Moreover, as equipment became lighter and technology cheaper, these up-and-coming photographers were able to follow the royals around when they left their palaces. Not only did this contribute to the creation of celebrity journalism, it also, somewhat accidentally, transformed devotional court photography into potentially divisive reportage. Out in the world, photographers such as Mohammed al Ghazouli - whom Golia pegs as the first Egyptian photojournalist - looked beyond the royals to find protests, demonstrations and angry crowds agitating for independence. Ghazouli may have closely followed the outings of King Fuad, but he also photographed the public appearances of the monarch's archrival Saad Zaghloul, the nationalist leader whose popularity surged, circa 1919, thanks to the sudden ubiquity of his image.
Two decades later, a group of artists grappled with photography's political potential. The collective, known as Art and Freedom, was essentially a multinational, Cairo-based offshoot of the surrealist movement in France.

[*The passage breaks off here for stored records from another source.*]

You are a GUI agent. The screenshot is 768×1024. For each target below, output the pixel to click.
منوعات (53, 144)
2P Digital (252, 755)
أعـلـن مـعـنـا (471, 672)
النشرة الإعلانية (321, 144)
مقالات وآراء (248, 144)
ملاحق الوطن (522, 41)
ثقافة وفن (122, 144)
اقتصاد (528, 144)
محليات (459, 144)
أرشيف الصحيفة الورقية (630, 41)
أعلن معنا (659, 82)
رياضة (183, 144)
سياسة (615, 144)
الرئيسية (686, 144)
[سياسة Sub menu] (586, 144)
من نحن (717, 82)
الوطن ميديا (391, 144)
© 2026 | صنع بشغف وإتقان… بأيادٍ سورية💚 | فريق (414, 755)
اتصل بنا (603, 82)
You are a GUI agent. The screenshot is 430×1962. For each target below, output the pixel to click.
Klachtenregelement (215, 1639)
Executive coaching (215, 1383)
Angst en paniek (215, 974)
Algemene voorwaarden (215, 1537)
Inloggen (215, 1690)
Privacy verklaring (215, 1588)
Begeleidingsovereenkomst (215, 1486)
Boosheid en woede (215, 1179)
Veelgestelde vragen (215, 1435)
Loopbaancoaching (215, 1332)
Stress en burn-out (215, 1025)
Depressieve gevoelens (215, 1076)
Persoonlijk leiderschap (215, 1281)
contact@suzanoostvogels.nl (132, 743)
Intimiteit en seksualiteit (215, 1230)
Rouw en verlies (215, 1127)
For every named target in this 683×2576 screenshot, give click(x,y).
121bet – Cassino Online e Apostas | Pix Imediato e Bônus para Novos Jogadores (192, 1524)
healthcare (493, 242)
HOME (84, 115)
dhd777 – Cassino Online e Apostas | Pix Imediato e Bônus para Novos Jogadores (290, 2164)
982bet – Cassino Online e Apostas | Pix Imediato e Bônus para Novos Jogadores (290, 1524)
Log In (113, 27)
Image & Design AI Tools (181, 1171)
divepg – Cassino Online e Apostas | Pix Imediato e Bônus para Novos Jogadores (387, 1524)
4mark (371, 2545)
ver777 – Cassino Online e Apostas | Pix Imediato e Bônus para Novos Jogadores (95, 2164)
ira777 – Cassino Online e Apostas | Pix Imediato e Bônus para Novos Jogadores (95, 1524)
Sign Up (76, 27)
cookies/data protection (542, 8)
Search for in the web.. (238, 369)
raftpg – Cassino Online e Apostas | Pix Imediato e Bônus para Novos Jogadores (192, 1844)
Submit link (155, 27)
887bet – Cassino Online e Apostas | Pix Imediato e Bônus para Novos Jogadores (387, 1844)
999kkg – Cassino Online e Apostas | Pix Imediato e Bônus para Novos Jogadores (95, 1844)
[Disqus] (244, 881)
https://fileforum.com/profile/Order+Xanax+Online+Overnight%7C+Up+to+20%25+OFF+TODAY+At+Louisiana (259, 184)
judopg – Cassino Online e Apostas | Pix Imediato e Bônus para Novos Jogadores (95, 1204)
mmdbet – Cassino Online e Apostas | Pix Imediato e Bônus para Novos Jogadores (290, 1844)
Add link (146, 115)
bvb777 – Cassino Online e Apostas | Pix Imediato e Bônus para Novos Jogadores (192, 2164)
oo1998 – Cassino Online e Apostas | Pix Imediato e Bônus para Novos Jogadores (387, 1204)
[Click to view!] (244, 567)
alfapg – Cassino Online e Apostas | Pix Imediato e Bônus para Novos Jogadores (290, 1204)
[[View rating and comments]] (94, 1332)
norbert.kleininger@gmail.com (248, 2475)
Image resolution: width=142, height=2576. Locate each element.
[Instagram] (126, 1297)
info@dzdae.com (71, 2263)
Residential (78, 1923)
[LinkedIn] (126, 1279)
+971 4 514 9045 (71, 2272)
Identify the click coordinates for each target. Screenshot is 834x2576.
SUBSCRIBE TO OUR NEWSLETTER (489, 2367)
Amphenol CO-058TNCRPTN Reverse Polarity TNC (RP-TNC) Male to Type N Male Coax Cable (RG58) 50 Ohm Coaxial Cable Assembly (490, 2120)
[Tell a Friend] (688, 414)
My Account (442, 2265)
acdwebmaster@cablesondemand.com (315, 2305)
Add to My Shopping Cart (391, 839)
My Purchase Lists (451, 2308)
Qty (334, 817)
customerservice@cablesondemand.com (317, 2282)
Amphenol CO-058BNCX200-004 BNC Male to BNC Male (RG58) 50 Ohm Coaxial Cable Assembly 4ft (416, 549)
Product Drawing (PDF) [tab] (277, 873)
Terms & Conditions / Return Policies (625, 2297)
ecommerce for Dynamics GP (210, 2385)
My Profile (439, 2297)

Art and Freedom issued manifestos, published magazines and railed against nationalism, fascism and notions of the Arab "fatherland". Its members also made great photographs (rare and increasingly hard to find), such as Iqbal Henein's portrait of her husband George draped across a sand-strewn train track bed. George Henein had befriended André Breton in Paris, and founded Art and Freedom with the painter Ramses Yunan. For this group, photography was a means of not only escaping but also effectively destroying both academic and folkloric art. History, however, was not on Art and Freedom's side. Like many other members (and patrons) of the collective, Henein left Egypt, never to return, after the revolution in 1952 - a notably inopportune moment to subject nationalism to ridicule. The new regime found a great many uses for folkloric art, and considered image-making a part of its propaganda machine. Anyway, with Nasser's rise, photography had found itself another king.
For the most part, Art and Freedom, like surrealism in the Arab world more generally, has been written out of the region's art history. It is one of the subtle and sensitive triumphs of Golia's book that she rustles it up as a temptation to future researchers.
Kaelen Wilson-Goldie is a staff writer for The Review in Beirut.